Решив, что по хую, все дружно выпили (я — глоток пива, Ангел — маленький глоток пива, остальные налегли на водку).

— А теперь, стало быть, страха нет? — спросил Ангел, продолжая (неведомо почему) влезать всё глубже и глубже в дебри народной психологии.

— Страх — он всегда есть, — заявил алкаш. — Страх — дело святое…

— Богоугодное? — с некоторым даже удивлением переспросил Ангел, который, при всей своей проницательности, такого ответа, пожалуй, и не ожидал. — Что же в нём святого? Он что, очищает? К раю приближает?

— Не-е! — алкаш махнул рукой. — Святость… она…

— Добровольной не бывает? — переспросил собеседника Ангел, словно договорив за него незаконченную им мысль.

Алкаш, поражённый таким глубокомысленным заключением, в восхищении затряс головой и замахал руками.

— Вот! Вот оно самое! Не бывает! Вот если человеку сказать, к примеру, чтоб не пил. Вот так взять и сказать: «Не пей, дескать… Ну не пей — и всё тут». Вот чего он в ответ спросит?

— Я думаю, он спросит: «А что мне будет, если выпью?», — ответил Ангел.

— А!! — заорал алкаш таким резким и пронзительным голосом, что задремавшая было в ходе философской дискуссии уборщица вздрогнула и качнулась на стуле, прошептав: «Е… твою… хер…»

— Вот я говорю! — и алкаш поднял кривой и грязный палец, указав им куда-то в сторону потолка. — Никто! Слышь? Никогда! А если скажешь: «А ни хера тебе за это не будет! Ни хорошего не будет, ни плохого…» Вот любой же скажет… Ну там, не скажет, так подумает: «И зачем это мне? Чтоб вот просто так?» Нет, ну вот просто так…

— Значит, нравственности без воздаяния не бывает… — чуть слышно произнёс Ангел, с некоторой даже грустью в голосе. — Так ведь?

— Ну это для кого как, — сказал я, против воли своей вступая в странный этот диалог, неведомо для чего (вернее, тогда я не знал ещё — для чего) затеянный Ангелом.

— А что, может, и Ельцин помер? — спросил в очередной раз проснувшийся мужик.

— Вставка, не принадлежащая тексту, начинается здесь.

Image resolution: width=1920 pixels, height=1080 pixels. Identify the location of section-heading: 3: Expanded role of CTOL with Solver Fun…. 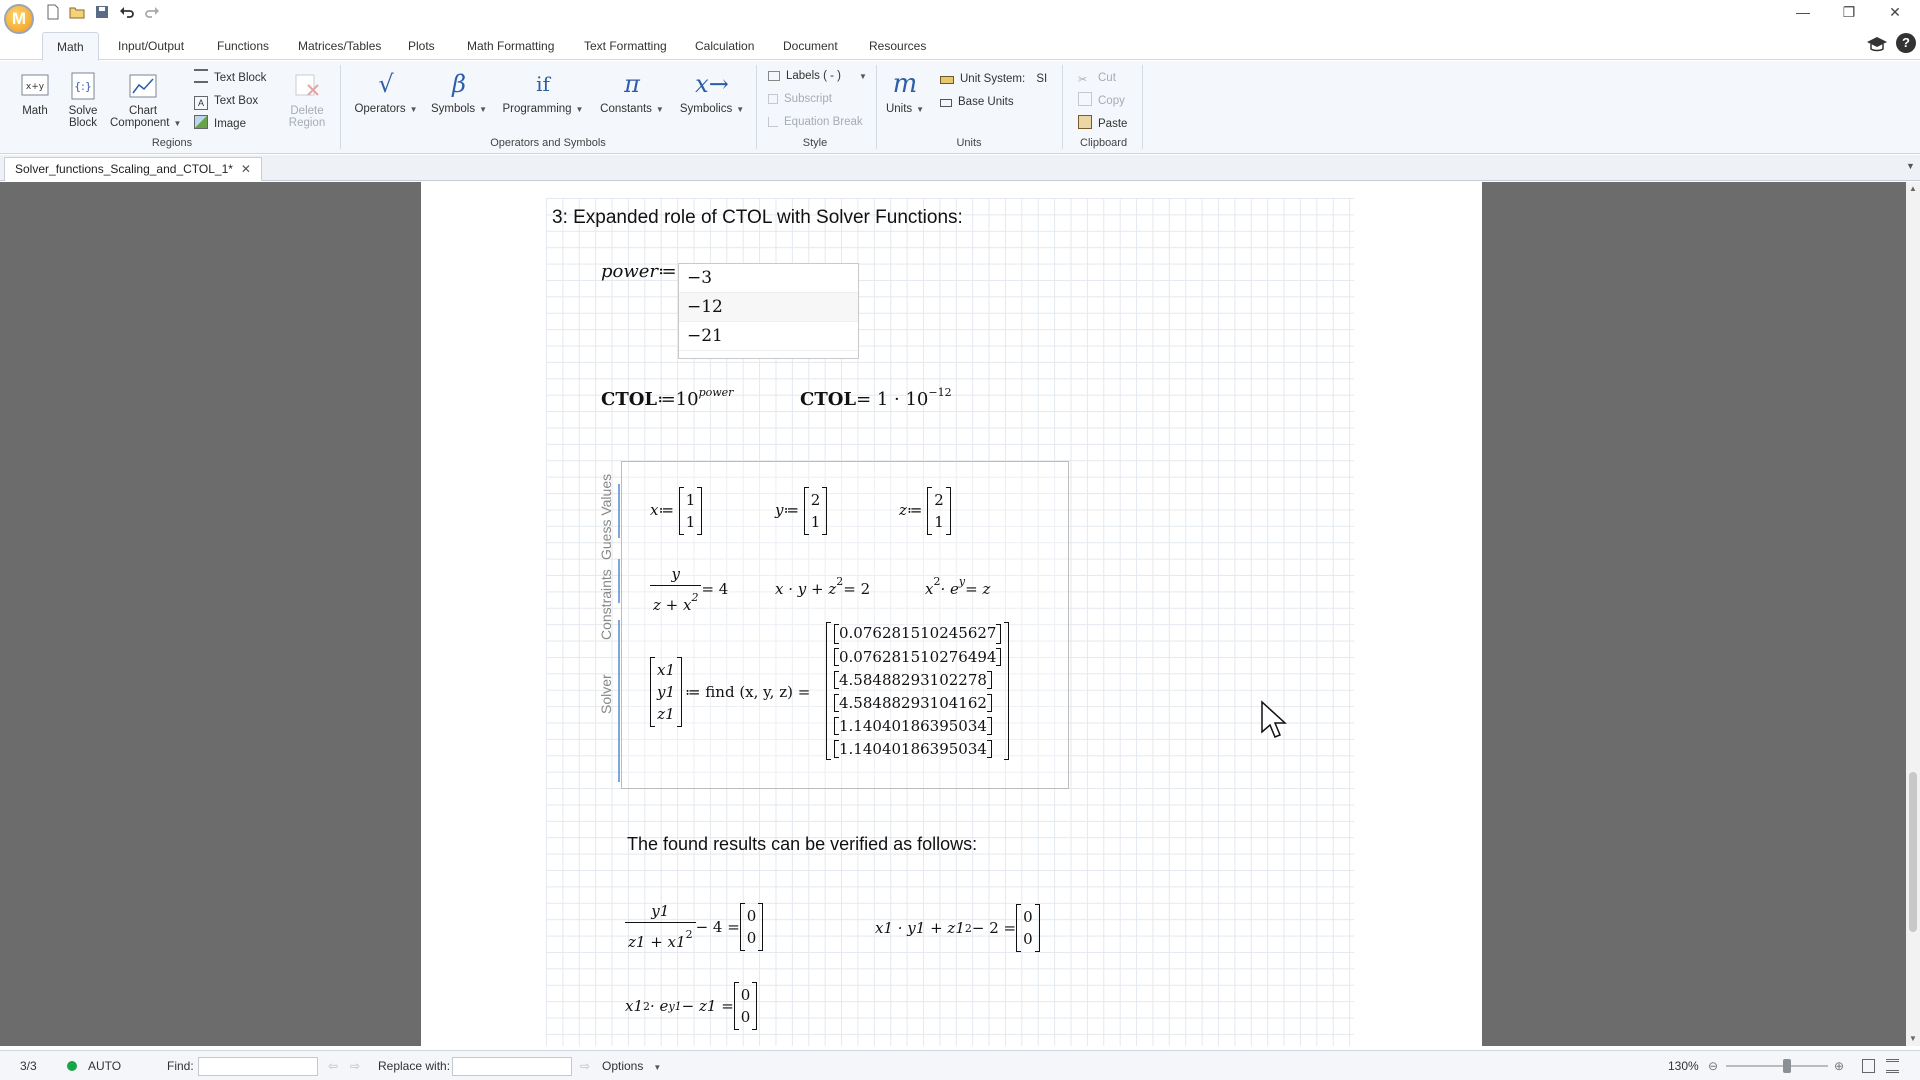
(758, 218).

— Не, жив… Чего ему сделается… — ответил алкаш.

Успокоенный мужик снова забылся неглубоким своим, беспокойным сном.

— Да, да, — Ангел отодвинул стул дальше от стола, словно для того, чтобы всех своих собеседников держать одновременно в поле зрения.

— Я это уже где-то слышал, — ответил он мне. — Существо духовное. Пневматик, так сказать. И нравственность высокая присуща этим существам с рождения. И витает эта нравственность как облачко у них над головами…

— К чему такой цинизм? — спросил я Ангела.